La « Mort » du poète Carl Withsler A. Benoît

Posted on October 18, 2017, 3:39 am
4 mins

Carl Withsler A. Benoît né aux Gonaïves, a fait ses études classiques dans ladite ville, est photographe et poète depuis son plus jeune âge. Son poème intitulé « Ma Mort » qui lui a permis d’obtenir le deuxième prix du concours international Poésie en Liberté en 2016 est, aujourd’hui, figuré dans l’Anthologie Poésie en Liberté 2016 qui a été publiée en France.

La mort, arrêt définitif des fonctions vitales, est un sujet très controversé. Selon les chrétiens cette dernière est une porte ouverte sur l’éternité si on fait la volonté du bon Dieu. Par contre certains qui se considèrent comme athée avancent que ‹‹Les chrétiens sont des gens qui pensent qu’ils peuvent échapper à la mort›› Bref ! Il est indéniable que la mort est ce qui nous fait peur et parfois nous pousse à faire une remise en question de nos actions sur cette terre.

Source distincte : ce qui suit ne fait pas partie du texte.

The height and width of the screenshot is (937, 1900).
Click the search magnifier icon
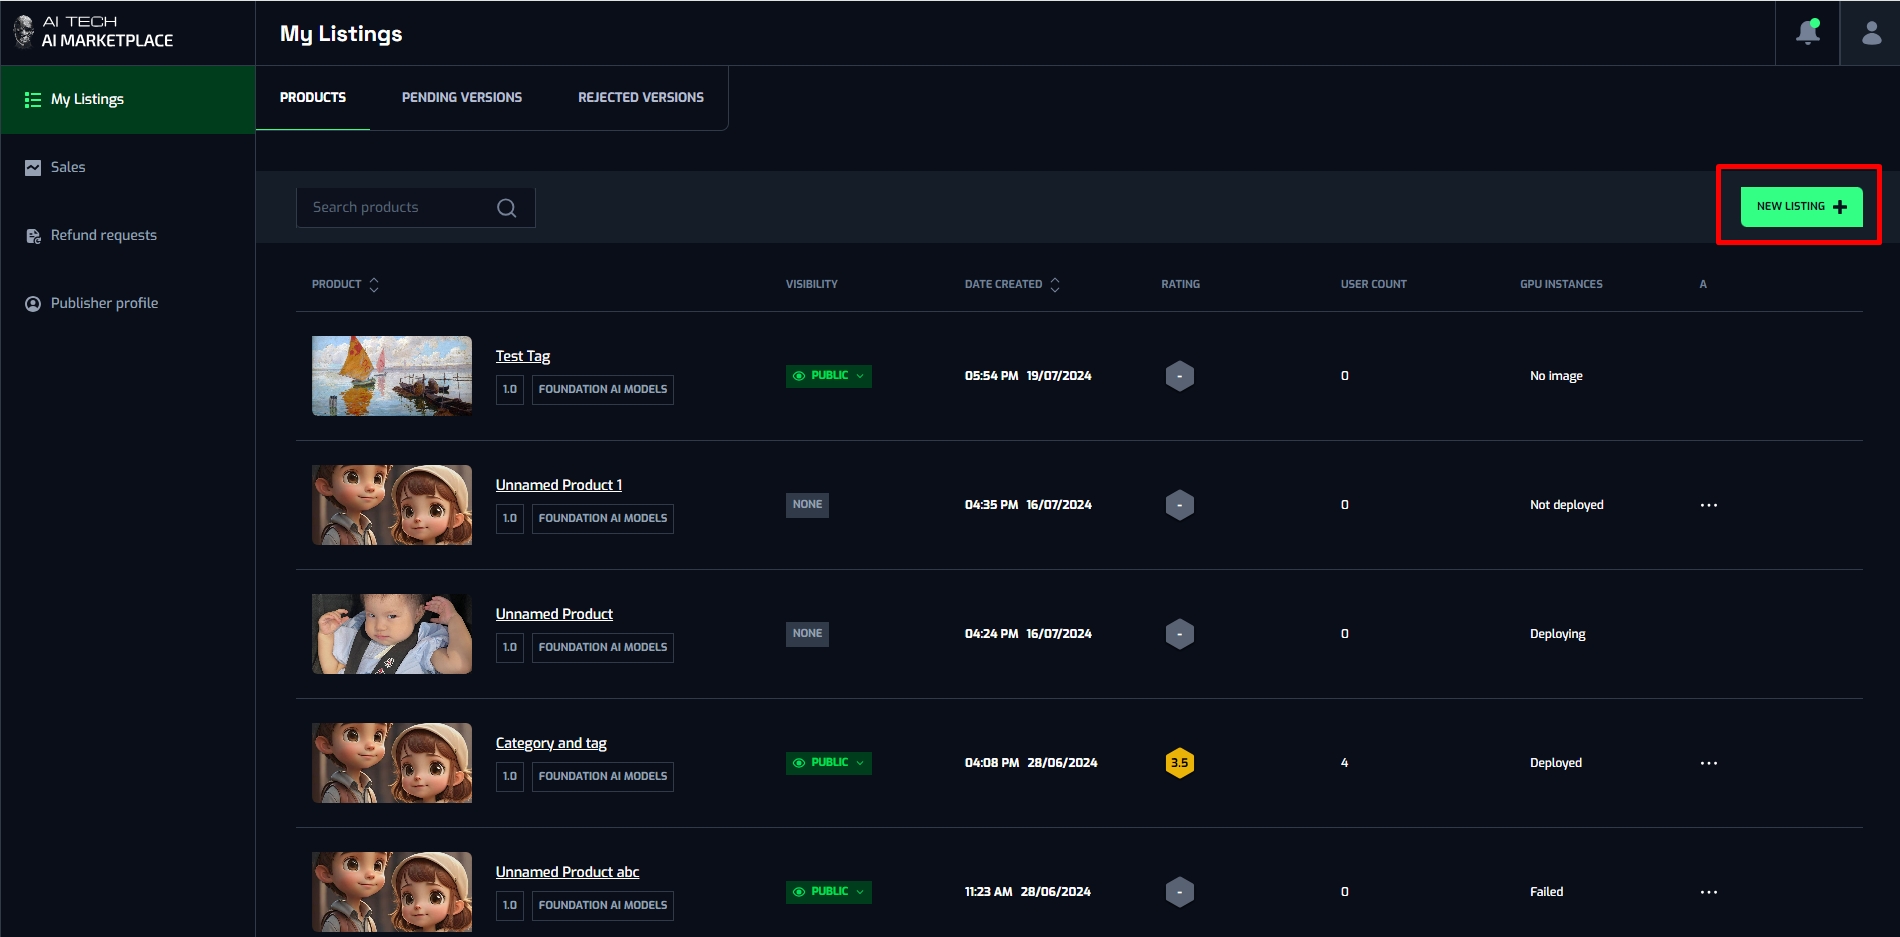506,208
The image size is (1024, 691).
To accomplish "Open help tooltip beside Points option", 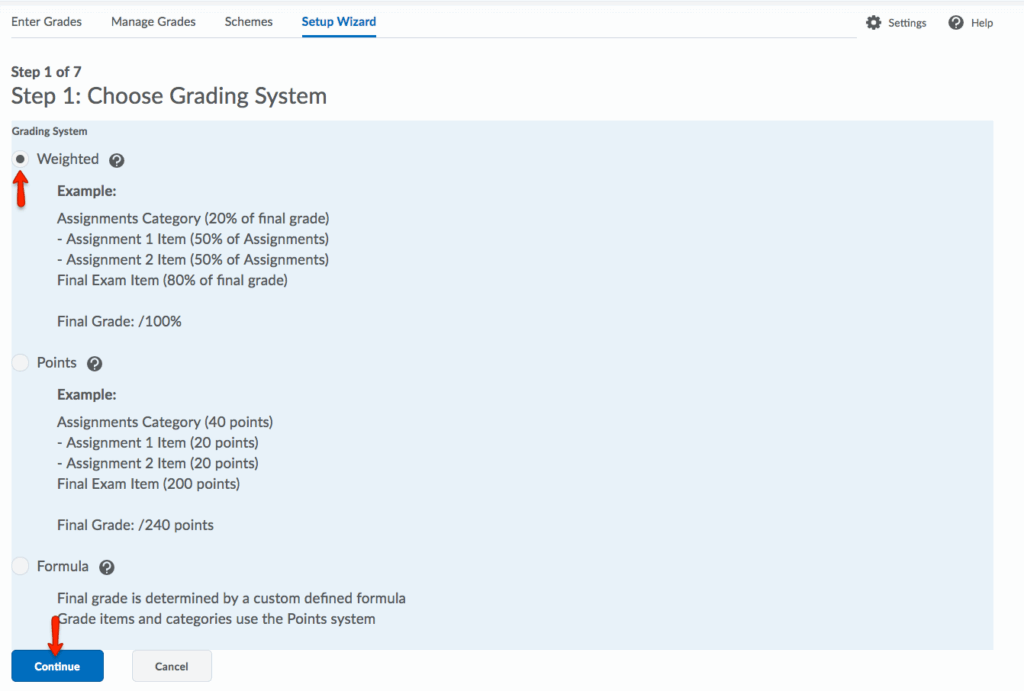I will tap(95, 364).
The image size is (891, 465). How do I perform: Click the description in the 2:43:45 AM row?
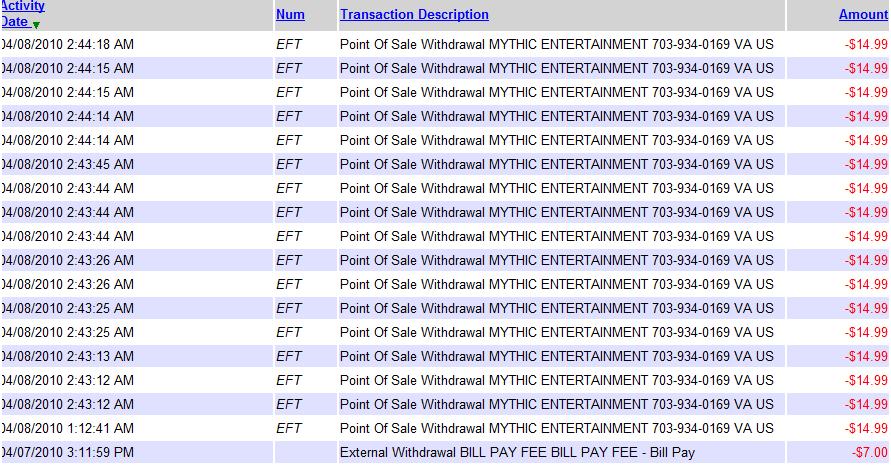coord(556,164)
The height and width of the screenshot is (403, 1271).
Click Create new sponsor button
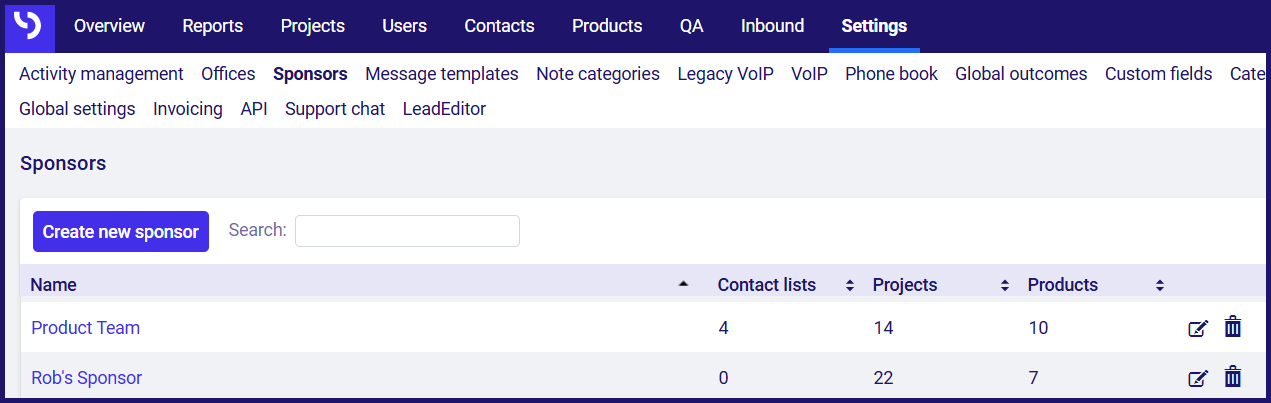point(121,231)
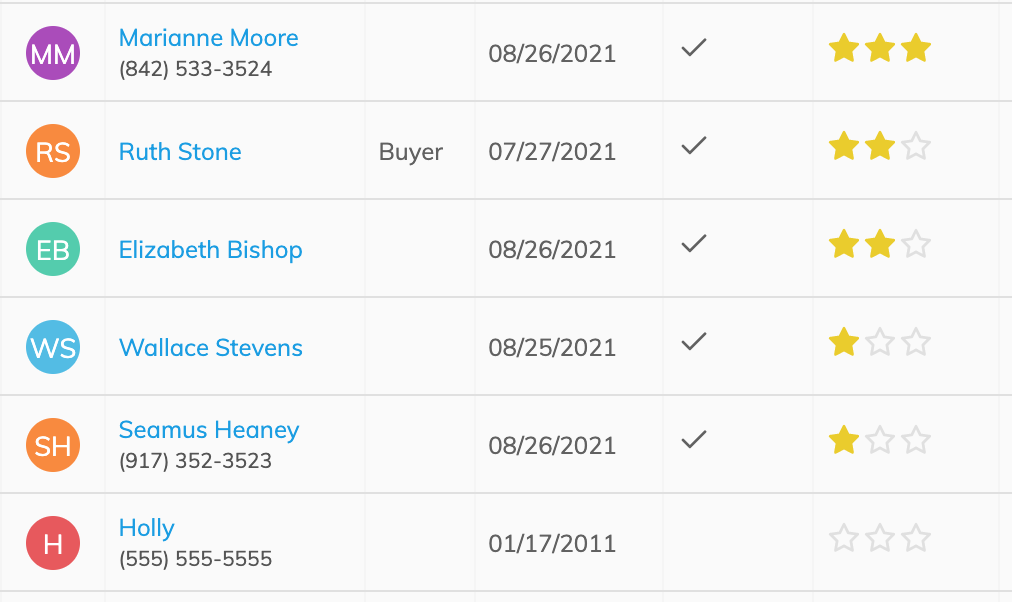Viewport: 1012px width, 602px height.
Task: Click Ruth Stone's orange RS avatar
Action: 53,151
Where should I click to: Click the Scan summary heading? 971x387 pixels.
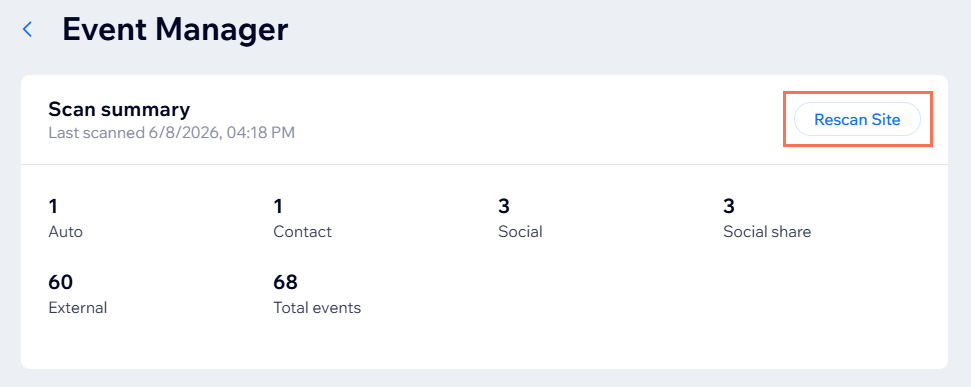tap(119, 110)
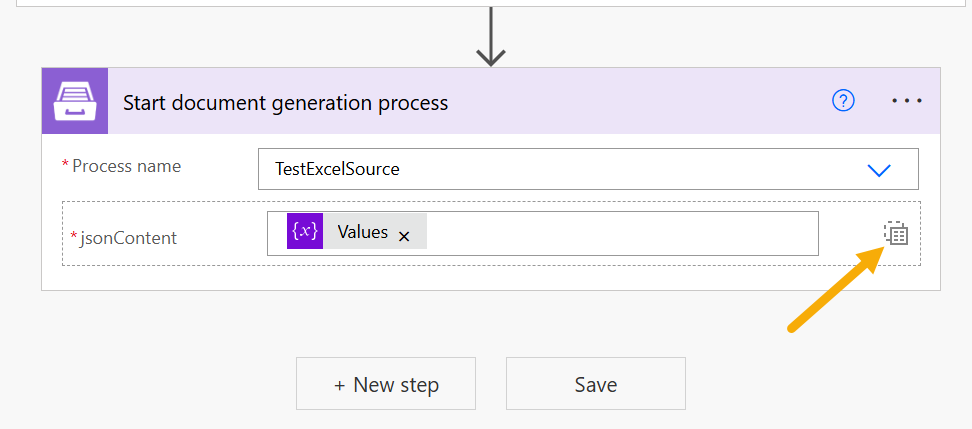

” La mort a des rigueurs à nulle autre pareille
On a beau la prier
La cruelle qu’elle est se bouche les oreilles
Et nous laisse crier “.

Si le poète François de Malherbe parle des effets de la mort et de sa méchanceté dans son poème “Consolation à M. Duperier sur la mort de sa fille”, en témoignent ces vers susmentionnés, le poète Carl Withsler A. Benoît pour sa part, dans son poème intitulé “Ma Mort“, entend divorcer avec les pratiques habituelles occasionnées par ce grand monstre. Il dicte ce qu’on doit faire de sa dépouille

” L’heure où je serai congelé par la mort
Captivé par le sommeil éternel
Conduisez moi au cimetière sans pompe,
Placez ma dépouille dans le plus frêle carton”
.



Par ce poème, le poète se montre anti-conformisme. Sa poésie s’inscrit dans une démarche déconstructrice. Et c’est pour cette raison même qu’elle est poésie. Car la poésie est tout ce qui étonne, tout ce qui blesse, tout ce qui choque, tout ce qui dérange… par des phrases renfermant des étincelles de feu et d’originalité. La mort n’est pas le contraire de la vie, loin de là. Au contraire, elle en fait partie même. Et le poète en est conscient. Il ordonne avec toute la force de son verbe de célébrer la sienne. Et c’est quelque chose qu’on devra faire en toute quiétude. Si nous pouvons croire ces vers suivants:

” Modestement, célébrez, en dansant, mes funérailles
Mon passé n’est pas à féliciter.
Esprit ou cendre, lumière ou ombre,
Mon âme attend sa sentence
Et mon tombeau, vos prières
 “.

Le poème de Carl Withsler A. Benoît renferme une tendresse et une dimension spirituelle de haute portée. Nous pouvons dire qu’il est en train de se tailler une place dans la littérature haïtienne contemporaine. Le poète français Charles Juliet croit qu’il faut « Écrire pour devenir plus fluide. Pour apprendre à mourir au terme de chaque instant. Pour faire que la mort devienne une compagne de chaque jour» et c’est dans cette perspective même que le poète Carl Withsler A. Benoît  s’inscrit.

Nous pouvons attendre beaucoup de ce poète dont la plume est un miroir reflétant les vicissitudes de la vie. Sa capacité à fabriquer des images et à jongler avec les mots en disent long. Carl Withsler A. Benoît, un nom à retenir. Une nouvelle étoile dans le ciel de la poésie haïtienne contemporaine.